POLITICO spoke with nearly two dozen cyber experts, lawmakers and former officials from the White House, the intelligence community and the departments of Justice, Homeland Security, Defense and State about Bolton’s decisions to oust the White House’s homeland security adviser and eliminate its cyber coordinator position. The overwhelming consensus is that Bolton’s moves are a major step backward for the increasingly critical and still-evolving world of cyber policy.
The widely respected cyber policy expert Tom Bossert, Trump’s former homeland security adviser, resigned in April just after Bolton joined Trump’s White House staff. Late last week, Trump named Doug Fears, a former Coast Guard Atlantic region chief of staff, as his new homeland security adviser, but while several sources praised Fears’ handling of disaster response issues, they noted that he is not a cybersecurity expert.
On May 15, Bolton eliminated the post of White House cybersecurity coordinator following the departure of Rob Joyce, who had held the job since shortly after Trump’s inauguration. Bolton’s staff has said cutting the cyber position would “streamline” decision-making in the National Security Council by reducing a layer of management. But other people familiar with the post say it’s setting up the U.S. for problems.
The leadership void erodes “confidence [that] we’re going to be ready, when we get hit by a cyber incident, to react with anything approaching swiftness and decisiveness,” said Chris Painter, who was the State Department’s top cyber diplomat from 2011 to 2017 – a post that former Secretary Rex Tillerson also eliminated early in Trump’s presidency. Painter said he worries about this indecisiveness “being detected by our adversaries.”
Michael Daniel, former President Barack Obama’s cyber coordinator, said the gap in the White House “represents a significant weakness.” And Greg Garcia, DHS’s first assistant secretary for cybersecurity during the George W. Bush administration, said everything that had been moving forward in the federal government regarding cybersecurity is “going to suffer a bit without some central coordination authority.”

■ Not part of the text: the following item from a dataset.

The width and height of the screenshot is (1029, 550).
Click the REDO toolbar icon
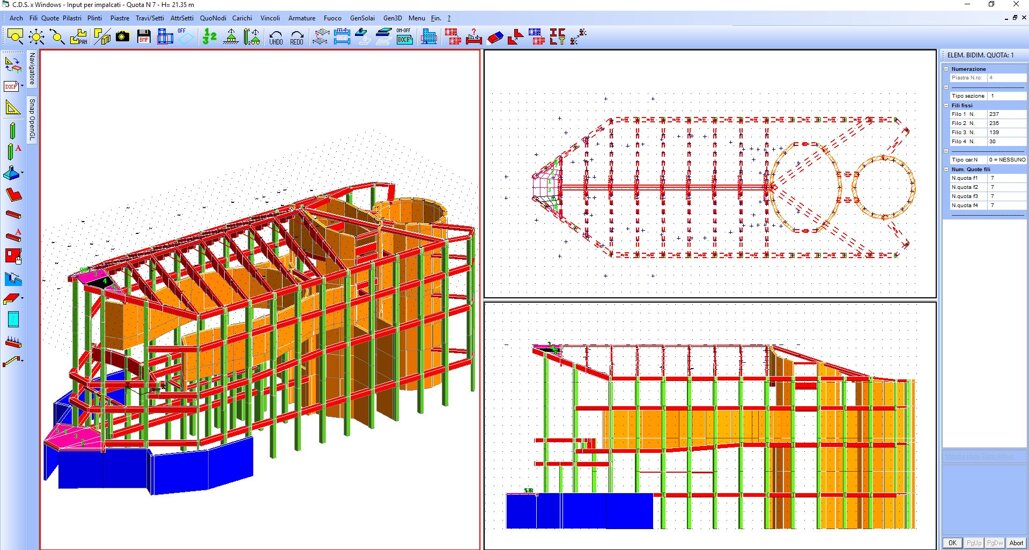(x=297, y=37)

As for Fears, said Daniel, “I don’t think that his appointment fundamentally addresses the void in White House leadership on cybersecurity matters . … That’s not his area of expertise, so this Administration still has a problem in that regard.”

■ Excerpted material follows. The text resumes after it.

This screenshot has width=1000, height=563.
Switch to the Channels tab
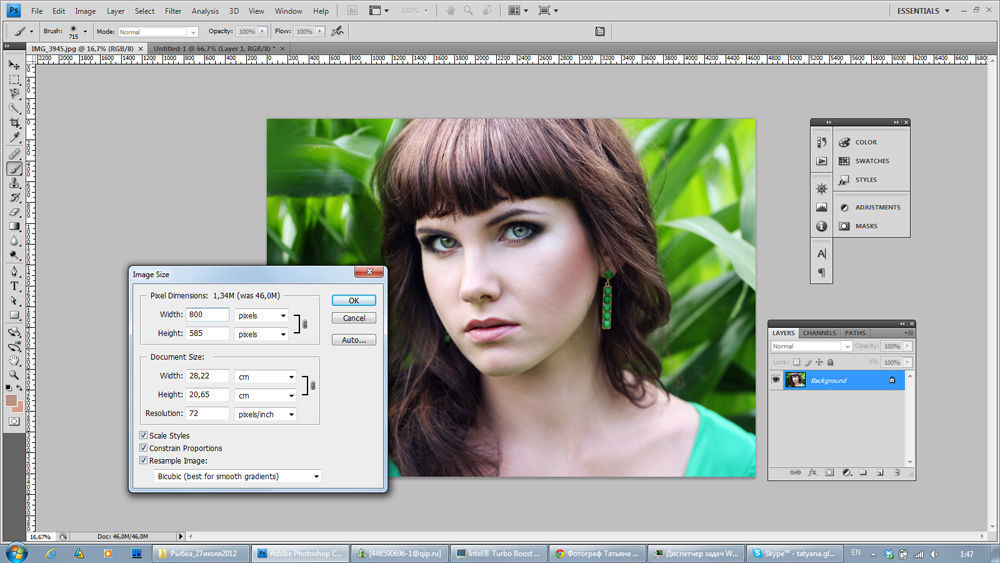point(819,333)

Last week, nearly two dozen Senate Democrats sent a letter to Bolton calling the elimination of the cyber coordinator “a step in the wrong direction.” On May 16, the day after the National Security Council announced Bolton’s decision, eight House Democrats implored Trump to name a coordinator who could serve as “a visible figurehead that other government agencies, the private sector, and our allies can turn to for guidance.”
And on May 24, Maine Sen. Susan Collins became the first Republican lawmaker to voice concerns, urging the White House to publish a cyber strategy and saying a coordinator would be vital to its implementation.
Sen. Mike Rounds (R-S.D.), who chairs the Armed Services cyber subcommittee, recently requested a meeting with Bolton to discuss the situation.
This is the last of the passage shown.